China has never suffered from a dearth of people who worship brute power, or indeed from hot-headed nationalists, career opportunists, or shrewd servants of the state. At the mere inkling of a powerful new ruler being on the horizon, such toadies swarm to the fore, fall into line and genuflect with awe-struck, craven, calculating hearts. They are eager to serve the state. They are ready to obey The One.

Yes! The voices from the swelling echo chamber in which The One presides chant: Our nation’s moment has come! It’s time to take pride in our glorious tradition and in the outcomes of our arduous experimentations (艱辛的探索, a Partyspeak euphemism used to gloss over the decades-long murderous failures of Party policies from the 1950s). It’s time to harness all resources and connect the dots between our ancestors and our fathers; to re-synthesise Han Fei and Confucius, to iron out the wrinkles between Mao and Deng; to put all the genies and gods from East to West into the bottle and give it a good shake. Poison shall be turned to elixir, weakness into strength, corruption and degeneration transmuted into law and order. We shall ceaselessly promote and reward ‘positive energies’. We shall, above all, focus on the collective of the ‘China Nation’ 中華民族 [This common expression usually translated as ‘Chinese’, ‘Chinese People’ or ‘Chinese Race’, is a relatively recent term for all of the ethnic groups subsumed by the geopolitical territory of modern China — first as a republic and subsequently as a people’s republic — it is thus a hegemonic term for what by all rights is a multiplicity. — Ed.], the ultimate expression of which is the People’s Leader 人民領袖.[24]

[Note 24] To sample just one influential mainland Chinese legal strategist’s work which attempts to formulate a twenty-first-century vision for an authoritarian Chinese civilizational-party-state that is being constructed around a Legalist-Leninist Führer figure — that is, Xi Jinping, I recommend the work of Jiang Shigong 强世功‘Reading the China Dream’, a website curated by David Ownby and Timothy Cheek, offers translations of two works by Jiang that are relevant to the present discussion:  ‘Philosophy and History: Interpreting the “Xi Jinping Era” through Xi’s Report to the Nineteenth National Congress of the CCP’ 哲学與歷史:解讀習近平十九大報告; and, ‘The Inner Logic of Super Large Political Entity — Empire and World Order’ 超大型政治體的内在邏輯——帝國與世界秩序.

□ □ □ □ □

**Problems to work on:**
a) In the passage about China and The One, what is described as the ultimate expression of the 'China Nation'?
b) Write the next part of the passage about China and The One, picking up after its final note.
The data that follows has no connection to the passage about China and The One.

[Saved entries]
□ □ □ □ □

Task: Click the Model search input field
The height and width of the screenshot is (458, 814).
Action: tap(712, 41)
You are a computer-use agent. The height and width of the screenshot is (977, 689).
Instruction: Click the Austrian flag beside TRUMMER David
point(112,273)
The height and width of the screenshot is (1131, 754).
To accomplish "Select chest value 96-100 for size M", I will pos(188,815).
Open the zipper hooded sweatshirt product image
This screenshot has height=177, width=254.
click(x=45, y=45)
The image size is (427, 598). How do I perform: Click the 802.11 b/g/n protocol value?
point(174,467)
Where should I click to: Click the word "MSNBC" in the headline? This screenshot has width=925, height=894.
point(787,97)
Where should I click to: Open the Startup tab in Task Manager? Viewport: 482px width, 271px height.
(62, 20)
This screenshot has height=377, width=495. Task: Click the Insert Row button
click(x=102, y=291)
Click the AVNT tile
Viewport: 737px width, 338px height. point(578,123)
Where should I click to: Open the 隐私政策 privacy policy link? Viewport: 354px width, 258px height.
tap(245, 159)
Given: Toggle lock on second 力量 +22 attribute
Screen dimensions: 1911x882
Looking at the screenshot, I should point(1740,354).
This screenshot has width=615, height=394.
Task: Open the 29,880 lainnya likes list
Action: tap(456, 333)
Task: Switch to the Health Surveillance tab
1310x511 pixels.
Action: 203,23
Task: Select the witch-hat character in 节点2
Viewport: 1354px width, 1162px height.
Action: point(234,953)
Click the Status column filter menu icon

□ □ □ □ □

**Results for each task:**
a) The People's Leader (人民領袖).

b)
***

Mao Zedong visited Anhui Museum in the provincial capital of Hefei on 17 September 1958. Even as the disaster of his Great Leap Forward policies was ravaging that impoverished province, he took time to appreciate a rare Shang-dynasty bronze, the ‘Dragon Tiger Zun’ 龍虎尊, pictured here, which had been unearthed during an archaeological dig the previous year. 尊 zūn were round or square vessels of ancient origin that were used for ritual libations. Having inspected the vessel from various angles the Chairman pronounced: ‘Chinese bronze vessels are the creation of the ancient labouring people of our nation. …It is of crucial importance for The People to be aware of their history and the abiding force of their creations.’ Sima Qian (司馬遷, d. c.86 BCE), the Grand Historian of the Han dynasty who chronicled both the achievements and  the failures of early governance, first used the expression ‘Ultimate Arbiter’ 定於一尊, or ‘Sole Source of Authority’, which can also be translated as ‘The One’, when describing the unifying autocracy of Qin Shihuang in his Records of the Grand Historian 史記

***

 

Hark! The One Exhorts the People

‘Don’t forget our original intention, remember above all our mission.’ 不忘初心,牢记使命。
‘Roll up your sleeves and work harder.’ 擼起袖子加油幹。
‘We will successfully complete the Long March of our generation.’ 我們一定能夠走好我們這一代人的長征路。
‘The China Dream shall be realised!’ 中國夢一定能實現!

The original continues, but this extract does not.